INSTRUCTION: Copy out all of the material below, substituting "Find an element on the display" for every "Locate an element on the screen" and leaving everything else as it is.

GIVEN INFORMATION:
+ + +

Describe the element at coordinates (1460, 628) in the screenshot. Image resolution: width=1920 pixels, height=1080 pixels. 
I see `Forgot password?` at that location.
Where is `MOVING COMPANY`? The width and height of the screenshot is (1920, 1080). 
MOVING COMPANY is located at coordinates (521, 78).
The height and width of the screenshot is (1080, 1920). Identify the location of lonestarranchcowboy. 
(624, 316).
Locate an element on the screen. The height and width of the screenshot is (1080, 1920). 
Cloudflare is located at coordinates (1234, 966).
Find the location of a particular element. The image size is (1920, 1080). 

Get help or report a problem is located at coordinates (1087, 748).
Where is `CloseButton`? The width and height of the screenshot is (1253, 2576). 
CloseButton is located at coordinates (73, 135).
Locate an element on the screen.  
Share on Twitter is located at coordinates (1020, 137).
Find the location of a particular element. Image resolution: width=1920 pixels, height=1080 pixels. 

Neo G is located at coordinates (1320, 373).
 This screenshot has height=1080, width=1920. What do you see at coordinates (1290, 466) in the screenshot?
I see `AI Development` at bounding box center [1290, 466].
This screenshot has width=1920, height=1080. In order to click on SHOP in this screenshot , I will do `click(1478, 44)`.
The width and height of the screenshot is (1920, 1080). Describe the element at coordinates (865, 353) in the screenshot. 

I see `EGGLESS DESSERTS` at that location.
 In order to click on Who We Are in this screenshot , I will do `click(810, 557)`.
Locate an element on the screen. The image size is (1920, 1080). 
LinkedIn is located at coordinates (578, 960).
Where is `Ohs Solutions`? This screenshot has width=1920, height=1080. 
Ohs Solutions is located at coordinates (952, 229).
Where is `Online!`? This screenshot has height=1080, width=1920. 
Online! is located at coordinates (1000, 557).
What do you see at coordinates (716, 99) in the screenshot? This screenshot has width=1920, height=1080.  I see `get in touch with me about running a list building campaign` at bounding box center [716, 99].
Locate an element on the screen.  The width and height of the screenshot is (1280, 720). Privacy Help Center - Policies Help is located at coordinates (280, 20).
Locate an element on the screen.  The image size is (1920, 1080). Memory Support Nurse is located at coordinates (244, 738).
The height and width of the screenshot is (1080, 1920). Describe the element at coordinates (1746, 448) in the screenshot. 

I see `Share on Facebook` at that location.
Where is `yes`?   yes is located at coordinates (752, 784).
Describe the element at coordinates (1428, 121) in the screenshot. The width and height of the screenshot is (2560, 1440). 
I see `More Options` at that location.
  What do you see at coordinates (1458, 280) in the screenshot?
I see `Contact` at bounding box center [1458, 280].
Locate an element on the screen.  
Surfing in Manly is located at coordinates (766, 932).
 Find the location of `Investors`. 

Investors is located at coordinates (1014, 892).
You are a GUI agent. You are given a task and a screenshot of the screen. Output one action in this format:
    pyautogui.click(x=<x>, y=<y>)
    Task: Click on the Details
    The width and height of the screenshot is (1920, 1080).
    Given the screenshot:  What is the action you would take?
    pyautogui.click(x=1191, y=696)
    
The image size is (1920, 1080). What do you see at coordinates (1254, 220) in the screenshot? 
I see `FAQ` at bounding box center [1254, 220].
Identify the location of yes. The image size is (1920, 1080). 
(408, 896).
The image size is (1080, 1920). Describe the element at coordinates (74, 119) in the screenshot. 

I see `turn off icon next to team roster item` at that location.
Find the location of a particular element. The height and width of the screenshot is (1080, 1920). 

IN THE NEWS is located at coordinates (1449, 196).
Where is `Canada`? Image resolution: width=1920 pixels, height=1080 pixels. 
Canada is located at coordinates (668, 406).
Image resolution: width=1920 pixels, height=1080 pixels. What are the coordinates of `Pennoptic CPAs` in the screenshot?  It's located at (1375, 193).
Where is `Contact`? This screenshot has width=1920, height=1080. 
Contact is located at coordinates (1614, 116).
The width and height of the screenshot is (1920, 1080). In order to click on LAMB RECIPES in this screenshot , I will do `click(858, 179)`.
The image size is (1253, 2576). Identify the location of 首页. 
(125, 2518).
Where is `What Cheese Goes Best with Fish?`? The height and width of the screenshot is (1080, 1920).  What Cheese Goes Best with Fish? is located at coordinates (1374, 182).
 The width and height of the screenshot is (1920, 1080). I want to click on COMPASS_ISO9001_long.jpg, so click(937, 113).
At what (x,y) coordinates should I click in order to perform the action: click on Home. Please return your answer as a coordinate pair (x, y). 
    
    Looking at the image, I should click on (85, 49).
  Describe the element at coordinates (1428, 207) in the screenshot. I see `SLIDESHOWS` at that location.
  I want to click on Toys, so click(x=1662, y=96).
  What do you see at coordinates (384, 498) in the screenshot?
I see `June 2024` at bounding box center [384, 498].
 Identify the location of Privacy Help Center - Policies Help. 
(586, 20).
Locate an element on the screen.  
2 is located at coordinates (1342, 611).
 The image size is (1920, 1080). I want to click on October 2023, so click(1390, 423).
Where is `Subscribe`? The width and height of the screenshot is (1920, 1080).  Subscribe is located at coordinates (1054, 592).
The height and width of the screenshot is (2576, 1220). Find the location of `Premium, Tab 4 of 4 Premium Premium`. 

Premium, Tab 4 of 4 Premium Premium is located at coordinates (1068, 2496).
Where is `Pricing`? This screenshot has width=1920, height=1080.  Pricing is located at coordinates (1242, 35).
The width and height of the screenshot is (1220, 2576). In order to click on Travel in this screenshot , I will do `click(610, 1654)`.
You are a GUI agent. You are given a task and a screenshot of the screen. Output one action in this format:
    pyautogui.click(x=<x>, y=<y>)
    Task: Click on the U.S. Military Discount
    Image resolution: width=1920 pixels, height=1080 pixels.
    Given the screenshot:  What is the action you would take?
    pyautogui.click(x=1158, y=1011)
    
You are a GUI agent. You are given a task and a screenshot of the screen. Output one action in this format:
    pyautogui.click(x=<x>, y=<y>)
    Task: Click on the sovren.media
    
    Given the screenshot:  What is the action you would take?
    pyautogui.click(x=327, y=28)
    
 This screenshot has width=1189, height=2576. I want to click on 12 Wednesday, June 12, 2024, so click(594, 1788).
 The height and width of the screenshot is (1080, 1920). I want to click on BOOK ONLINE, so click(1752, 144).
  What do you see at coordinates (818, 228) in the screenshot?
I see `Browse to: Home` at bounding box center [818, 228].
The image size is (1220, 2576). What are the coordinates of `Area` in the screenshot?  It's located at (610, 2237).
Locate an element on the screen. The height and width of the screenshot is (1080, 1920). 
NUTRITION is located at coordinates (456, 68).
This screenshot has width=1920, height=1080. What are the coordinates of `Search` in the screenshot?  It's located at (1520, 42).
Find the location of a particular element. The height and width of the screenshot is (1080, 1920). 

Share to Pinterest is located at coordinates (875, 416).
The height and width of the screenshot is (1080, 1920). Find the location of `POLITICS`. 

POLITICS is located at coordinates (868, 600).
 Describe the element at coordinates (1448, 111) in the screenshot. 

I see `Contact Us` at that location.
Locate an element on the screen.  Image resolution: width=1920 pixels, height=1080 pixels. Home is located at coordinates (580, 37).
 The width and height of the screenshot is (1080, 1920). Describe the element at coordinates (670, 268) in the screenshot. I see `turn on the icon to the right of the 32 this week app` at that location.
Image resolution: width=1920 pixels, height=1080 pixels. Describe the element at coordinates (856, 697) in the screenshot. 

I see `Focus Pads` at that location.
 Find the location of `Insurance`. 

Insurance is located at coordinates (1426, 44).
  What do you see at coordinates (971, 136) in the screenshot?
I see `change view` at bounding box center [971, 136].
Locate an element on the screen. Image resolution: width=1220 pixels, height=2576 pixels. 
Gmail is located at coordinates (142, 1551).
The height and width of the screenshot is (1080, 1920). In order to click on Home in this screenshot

+ + +

ANSWER IN FULL:
Describe the element at coordinates (1460, 628) in the screenshot. Image resolution: width=1920 pixels, height=1080 pixels. 
I see `Forgot password?` at that location.
Where is `MOVING COMPANY`? The width and height of the screenshot is (1920, 1080). 
MOVING COMPANY is located at coordinates (521, 78).
The height and width of the screenshot is (1080, 1920). Identify the location of lonestarranchcowboy. 
(624, 316).
Find an element on the display. The height and width of the screenshot is (1080, 1920). 
Cloudflare is located at coordinates (1234, 966).
Find the location of a particular element. The image size is (1920, 1080). 

Get help or report a problem is located at coordinates (1087, 748).
Where is `CloseButton`? The width and height of the screenshot is (1253, 2576). 
CloseButton is located at coordinates (73, 135).
Find an element on the display.  
Share on Twitter is located at coordinates (1020, 137).
Find the location of a particular element. Image resolution: width=1920 pixels, height=1080 pixels. 

Neo G is located at coordinates (1320, 373).
 This screenshot has height=1080, width=1920. What do you see at coordinates (1290, 466) in the screenshot?
I see `AI Development` at bounding box center [1290, 466].
This screenshot has width=1920, height=1080. In order to click on SHOP in this screenshot , I will do `click(1478, 44)`.
The width and height of the screenshot is (1920, 1080). Describe the element at coordinates (865, 353) in the screenshot. 

I see `EGGLESS DESSERTS` at that location.
 In order to click on Who We Are in this screenshot , I will do `click(810, 557)`.
Find an element on the display. The image size is (1920, 1080). 
LinkedIn is located at coordinates (578, 960).
Where is `Ohs Solutions`? This screenshot has width=1920, height=1080. 
Ohs Solutions is located at coordinates (952, 229).
Where is `Online!`? This screenshot has height=1080, width=1920. 
Online! is located at coordinates (1000, 557).
What do you see at coordinates (716, 99) in the screenshot? This screenshot has width=1920, height=1080.  I see `get in touch with me about running a list building campaign` at bounding box center [716, 99].
Find an element on the display.  The width and height of the screenshot is (1280, 720). Privacy Help Center - Policies Help is located at coordinates (280, 20).
Find an element on the display.  The image size is (1920, 1080). Memory Support Nurse is located at coordinates (244, 738).
The height and width of the screenshot is (1080, 1920). Describe the element at coordinates (1746, 448) in the screenshot. 

I see `Share on Facebook` at that location.
Where is `yes`?   yes is located at coordinates (752, 784).
Describe the element at coordinates (1428, 121) in the screenshot. The width and height of the screenshot is (2560, 1440). 
I see `More Options` at that location.
  What do you see at coordinates (1458, 280) in the screenshot?
I see `Contact` at bounding box center [1458, 280].
Find an element on the display.  
Surfing in Manly is located at coordinates (766, 932).
 Find the location of `Investors`. 

Investors is located at coordinates (1014, 892).
You are a GUI agent. You are given a task and a screenshot of the screen. Output one action in this format:
    pyautogui.click(x=<x>, y=<y>)
    Task: Click on the Details
    The width and height of the screenshot is (1920, 1080).
    Given the screenshot:  What is the action you would take?
    pyautogui.click(x=1191, y=696)
    
The image size is (1920, 1080). What do you see at coordinates (1254, 220) in the screenshot? 
I see `FAQ` at bounding box center [1254, 220].
Identify the location of yes. The image size is (1920, 1080). 
(408, 896).
The image size is (1080, 1920). Describe the element at coordinates (74, 119) in the screenshot. 

I see `turn off icon next to team roster item` at that location.
Find the location of a particular element. The height and width of the screenshot is (1080, 1920). 

IN THE NEWS is located at coordinates (1449, 196).
Where is `Canada`? Image resolution: width=1920 pixels, height=1080 pixels. 
Canada is located at coordinates (668, 406).
Image resolution: width=1920 pixels, height=1080 pixels. What are the coordinates of `Pennoptic CPAs` in the screenshot?  It's located at (1375, 193).
Where is `Contact`? This screenshot has width=1920, height=1080. 
Contact is located at coordinates (1614, 116).
The width and height of the screenshot is (1920, 1080). In order to click on LAMB RECIPES in this screenshot , I will do `click(858, 179)`.
The image size is (1253, 2576). Identify the location of 首页. 
(125, 2518).
Where is `What Cheese Goes Best with Fish?`? The height and width of the screenshot is (1080, 1920).  What Cheese Goes Best with Fish? is located at coordinates (1374, 182).
 The width and height of the screenshot is (1920, 1080). I want to click on COMPASS_ISO9001_long.jpg, so click(937, 113).
At what (x,y) coordinates should I click in order to perform the action: click on Home. Please return your answer as a coordinate pair (x, y). 
    
    Looking at the image, I should click on (85, 49).
  Describe the element at coordinates (1428, 207) in the screenshot. I see `SLIDESHOWS` at that location.
  I want to click on Toys, so click(x=1662, y=96).
  What do you see at coordinates (384, 498) in the screenshot?
I see `June 2024` at bounding box center [384, 498].
 Identify the location of Privacy Help Center - Policies Help. 
(586, 20).
Find an element on the display.  
2 is located at coordinates (1342, 611).
 The image size is (1920, 1080). I want to click on October 2023, so click(1390, 423).
Where is `Subscribe`? The width and height of the screenshot is (1920, 1080).  Subscribe is located at coordinates (1054, 592).
The height and width of the screenshot is (2576, 1220). Find the location of `Premium, Tab 4 of 4 Premium Premium`. 

Premium, Tab 4 of 4 Premium Premium is located at coordinates (1068, 2496).
Where is `Pricing`? This screenshot has width=1920, height=1080.  Pricing is located at coordinates (1242, 35).
The width and height of the screenshot is (1220, 2576). In order to click on Travel in this screenshot , I will do `click(610, 1654)`.
You are a GUI agent. You are given a task and a screenshot of the screen. Output one action in this format:
    pyautogui.click(x=<x>, y=<y>)
    Task: Click on the U.S. Military Discount
    Image resolution: width=1920 pixels, height=1080 pixels.
    Given the screenshot:  What is the action you would take?
    pyautogui.click(x=1158, y=1011)
    
You are a GUI agent. You are given a task and a screenshot of the screen. Output one action in this format:
    pyautogui.click(x=<x>, y=<y>)
    Task: Click on the sovren.media
    
    Given the screenshot:  What is the action you would take?
    pyautogui.click(x=327, y=28)
    
 This screenshot has width=1189, height=2576. I want to click on 12 Wednesday, June 12, 2024, so click(594, 1788).
 The height and width of the screenshot is (1080, 1920). I want to click on BOOK ONLINE, so click(1752, 144).
  What do you see at coordinates (818, 228) in the screenshot?
I see `Browse to: Home` at bounding box center [818, 228].
The image size is (1220, 2576). What are the coordinates of `Area` in the screenshot?  It's located at (610, 2237).
Find an element on the display. The height and width of the screenshot is (1080, 1920). 
NUTRITION is located at coordinates (456, 68).
This screenshot has width=1920, height=1080. What are the coordinates of `Search` in the screenshot?  It's located at (1520, 42).
Find the location of a particular element. The height and width of the screenshot is (1080, 1920). 

Share to Pinterest is located at coordinates (875, 416).
The height and width of the screenshot is (1080, 1920). Find the location of `POLITICS`. 

POLITICS is located at coordinates (868, 600).
 Describe the element at coordinates (1448, 111) in the screenshot. 

I see `Contact Us` at that location.
Find an element on the display.  Image resolution: width=1920 pixels, height=1080 pixels. Home is located at coordinates (580, 37).
 The width and height of the screenshot is (1080, 1920). Describe the element at coordinates (670, 268) in the screenshot. I see `turn on the icon to the right of the 32 this week app` at that location.
Image resolution: width=1920 pixels, height=1080 pixels. Describe the element at coordinates (856, 697) in the screenshot. 

I see `Focus Pads` at that location.
 Find the location of `Insurance`. 

Insurance is located at coordinates (1426, 44).
  What do you see at coordinates (971, 136) in the screenshot?
I see `change view` at bounding box center [971, 136].
Find an element on the display. Image resolution: width=1220 pixels, height=2576 pixels. 
Gmail is located at coordinates (142, 1551).
The height and width of the screenshot is (1080, 1920). In order to click on Home in this screenshot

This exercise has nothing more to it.